Hubo un tiempo en que un paro consistía esencialmente en que los trabajadores suspendían sus labores. Con el tiempo esto ha cambiado. Ahora los promotores de un paro buscan paralizar la mayor cantidad posible de actividad social en torno suyo. Las cosas, da la impresión, ya no se resuelven en una asamblea, sino en la cúpula del partido.
La novedad se pudo advertir, por ejemplo, en la aparición del “paro armado” de Sendero Luminoso. Eso tuvo muy poco de laboral, y nada de asambleísmo, y consistió en paralizar por la fuerza toda la actividad ciudadana de una localidad. Llamarlo paro era una manera de cubrir la fuerza bruta con el manto de los respetables usos y costumbres sindicales.
Luego tenemos los paros en sentido contrario, donde se decreta la medida pero luego no pasa nada, o por lo menos no mucho. El paro que deja trabajar no es una gran medida de presión, pero permite a muchos seguir viviendo el día a día de la informalidad más pobre en los márgenes del mercado, demasiado necesitada y dispersa como para quejarse.

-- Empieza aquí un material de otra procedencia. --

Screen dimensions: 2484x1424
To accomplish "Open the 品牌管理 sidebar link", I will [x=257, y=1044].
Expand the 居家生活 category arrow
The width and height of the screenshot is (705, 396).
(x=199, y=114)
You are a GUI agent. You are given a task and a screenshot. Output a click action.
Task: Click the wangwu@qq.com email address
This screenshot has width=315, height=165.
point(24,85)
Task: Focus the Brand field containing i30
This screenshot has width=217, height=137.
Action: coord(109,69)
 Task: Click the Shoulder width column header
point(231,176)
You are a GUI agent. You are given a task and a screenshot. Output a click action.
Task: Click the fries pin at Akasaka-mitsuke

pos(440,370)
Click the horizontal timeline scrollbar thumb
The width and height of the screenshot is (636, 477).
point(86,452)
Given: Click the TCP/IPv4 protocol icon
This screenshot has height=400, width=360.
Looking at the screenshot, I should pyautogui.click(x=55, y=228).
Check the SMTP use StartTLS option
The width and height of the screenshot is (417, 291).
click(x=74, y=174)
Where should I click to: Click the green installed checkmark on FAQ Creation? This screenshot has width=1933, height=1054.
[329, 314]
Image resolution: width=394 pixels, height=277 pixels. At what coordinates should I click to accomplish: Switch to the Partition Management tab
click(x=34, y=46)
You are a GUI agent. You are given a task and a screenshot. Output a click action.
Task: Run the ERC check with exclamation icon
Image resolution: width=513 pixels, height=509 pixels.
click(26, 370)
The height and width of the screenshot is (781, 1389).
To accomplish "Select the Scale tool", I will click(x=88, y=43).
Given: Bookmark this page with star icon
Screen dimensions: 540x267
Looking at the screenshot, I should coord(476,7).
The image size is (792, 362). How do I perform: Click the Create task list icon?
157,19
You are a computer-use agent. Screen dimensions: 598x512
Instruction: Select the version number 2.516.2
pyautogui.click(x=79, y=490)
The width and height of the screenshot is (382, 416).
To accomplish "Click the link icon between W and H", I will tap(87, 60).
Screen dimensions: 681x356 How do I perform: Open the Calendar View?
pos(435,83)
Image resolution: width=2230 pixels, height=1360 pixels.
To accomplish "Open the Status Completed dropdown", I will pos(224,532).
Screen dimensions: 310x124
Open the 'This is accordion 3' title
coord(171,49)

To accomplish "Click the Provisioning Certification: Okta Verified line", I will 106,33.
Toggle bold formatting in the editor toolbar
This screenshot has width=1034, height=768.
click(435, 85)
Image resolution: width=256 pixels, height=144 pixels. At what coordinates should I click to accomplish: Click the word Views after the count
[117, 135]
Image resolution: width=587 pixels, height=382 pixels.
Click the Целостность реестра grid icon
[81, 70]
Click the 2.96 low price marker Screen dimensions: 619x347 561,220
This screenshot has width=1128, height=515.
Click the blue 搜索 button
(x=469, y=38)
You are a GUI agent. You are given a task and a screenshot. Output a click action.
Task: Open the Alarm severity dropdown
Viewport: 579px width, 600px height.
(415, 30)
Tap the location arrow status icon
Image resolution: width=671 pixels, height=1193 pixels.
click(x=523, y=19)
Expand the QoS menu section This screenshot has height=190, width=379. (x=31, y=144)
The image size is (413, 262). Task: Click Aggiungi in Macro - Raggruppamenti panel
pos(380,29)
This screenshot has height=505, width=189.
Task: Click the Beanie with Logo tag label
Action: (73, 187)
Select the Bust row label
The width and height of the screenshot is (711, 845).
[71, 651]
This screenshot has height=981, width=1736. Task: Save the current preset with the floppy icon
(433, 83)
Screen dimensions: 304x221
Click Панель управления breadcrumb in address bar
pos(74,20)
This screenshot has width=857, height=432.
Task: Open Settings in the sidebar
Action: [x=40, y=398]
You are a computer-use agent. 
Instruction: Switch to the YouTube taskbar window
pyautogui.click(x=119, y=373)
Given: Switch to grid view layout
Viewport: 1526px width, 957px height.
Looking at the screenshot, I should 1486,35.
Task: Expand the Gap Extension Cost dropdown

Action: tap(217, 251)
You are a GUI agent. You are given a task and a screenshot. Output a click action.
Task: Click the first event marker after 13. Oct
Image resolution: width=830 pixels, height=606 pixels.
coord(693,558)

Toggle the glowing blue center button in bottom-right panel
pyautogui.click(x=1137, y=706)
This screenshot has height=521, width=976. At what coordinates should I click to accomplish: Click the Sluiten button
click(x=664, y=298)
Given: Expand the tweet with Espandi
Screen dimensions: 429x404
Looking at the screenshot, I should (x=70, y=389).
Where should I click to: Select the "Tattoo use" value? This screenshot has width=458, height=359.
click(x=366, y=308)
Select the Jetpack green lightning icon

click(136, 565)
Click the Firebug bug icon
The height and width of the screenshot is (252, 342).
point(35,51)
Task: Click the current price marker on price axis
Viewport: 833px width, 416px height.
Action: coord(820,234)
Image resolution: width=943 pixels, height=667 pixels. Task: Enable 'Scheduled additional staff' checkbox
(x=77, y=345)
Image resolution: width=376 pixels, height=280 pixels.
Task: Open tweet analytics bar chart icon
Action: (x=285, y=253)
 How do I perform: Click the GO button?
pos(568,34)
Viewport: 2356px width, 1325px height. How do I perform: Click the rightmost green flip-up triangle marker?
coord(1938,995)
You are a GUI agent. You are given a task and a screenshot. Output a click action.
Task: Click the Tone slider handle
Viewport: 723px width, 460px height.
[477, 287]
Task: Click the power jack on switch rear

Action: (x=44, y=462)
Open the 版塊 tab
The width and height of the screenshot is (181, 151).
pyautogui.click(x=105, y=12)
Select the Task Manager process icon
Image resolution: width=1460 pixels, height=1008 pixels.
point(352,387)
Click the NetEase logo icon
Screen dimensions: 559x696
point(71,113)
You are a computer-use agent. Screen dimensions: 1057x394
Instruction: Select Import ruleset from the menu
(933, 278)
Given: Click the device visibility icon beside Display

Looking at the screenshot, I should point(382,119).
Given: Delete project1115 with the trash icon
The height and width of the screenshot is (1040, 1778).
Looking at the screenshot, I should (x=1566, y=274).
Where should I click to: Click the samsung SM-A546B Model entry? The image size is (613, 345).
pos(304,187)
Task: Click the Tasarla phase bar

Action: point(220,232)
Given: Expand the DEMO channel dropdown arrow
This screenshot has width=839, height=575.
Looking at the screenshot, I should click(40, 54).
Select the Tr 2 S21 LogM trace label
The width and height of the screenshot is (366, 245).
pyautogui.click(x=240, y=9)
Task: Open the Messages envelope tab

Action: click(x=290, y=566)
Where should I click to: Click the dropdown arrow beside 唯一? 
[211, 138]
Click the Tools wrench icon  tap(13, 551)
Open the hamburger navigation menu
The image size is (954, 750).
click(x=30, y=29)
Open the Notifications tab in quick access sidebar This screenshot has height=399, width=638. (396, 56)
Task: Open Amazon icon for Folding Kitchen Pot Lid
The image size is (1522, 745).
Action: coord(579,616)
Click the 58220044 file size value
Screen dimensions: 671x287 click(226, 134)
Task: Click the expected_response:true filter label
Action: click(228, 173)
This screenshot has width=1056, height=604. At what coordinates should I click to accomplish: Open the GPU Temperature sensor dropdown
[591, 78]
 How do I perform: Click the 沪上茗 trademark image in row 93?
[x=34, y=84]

Las protestas de estas semanas no son, ni se reclaman como, “paros armados”. Pero las cifras que van llegando de los cálculos económicos muestran que su capacidad de impedir los negocios de diverso tamaño por todo el país viene siendo fuerte. A los movilizados por la furia o por el cálculo (no siempre un mismo grupo) eso les importa poco.
En realidad se necesita una nueva y mejor palabra que paro para describir lo que viene sucediendo. No es buen reemplazo, pero cierrapuertas ayuda a describir la situación: población asustada por la posibilidad de violencia que evita salir a consumir y en consecuencia comercios que no tienen motivo alguno para abrir sus puertas.
Dejar desierto el centro de trabajo siempre ha venido acompañado de movilizaciones por la calle. El paro o la huelga deben hacerse conocidos para tener impacto más allá de la patronal. Pero, como hemos señalado, las cosas se han invertido. La calle es más importante que el paro mismo, y los que marchan no necesariamente son trabajadores.
Si no hubiera violencia, o el peligro de violencia, los pequeños comercios podrían seguir funcionando, e incluso servir a los llamados paristas. Pero las cosas no son así.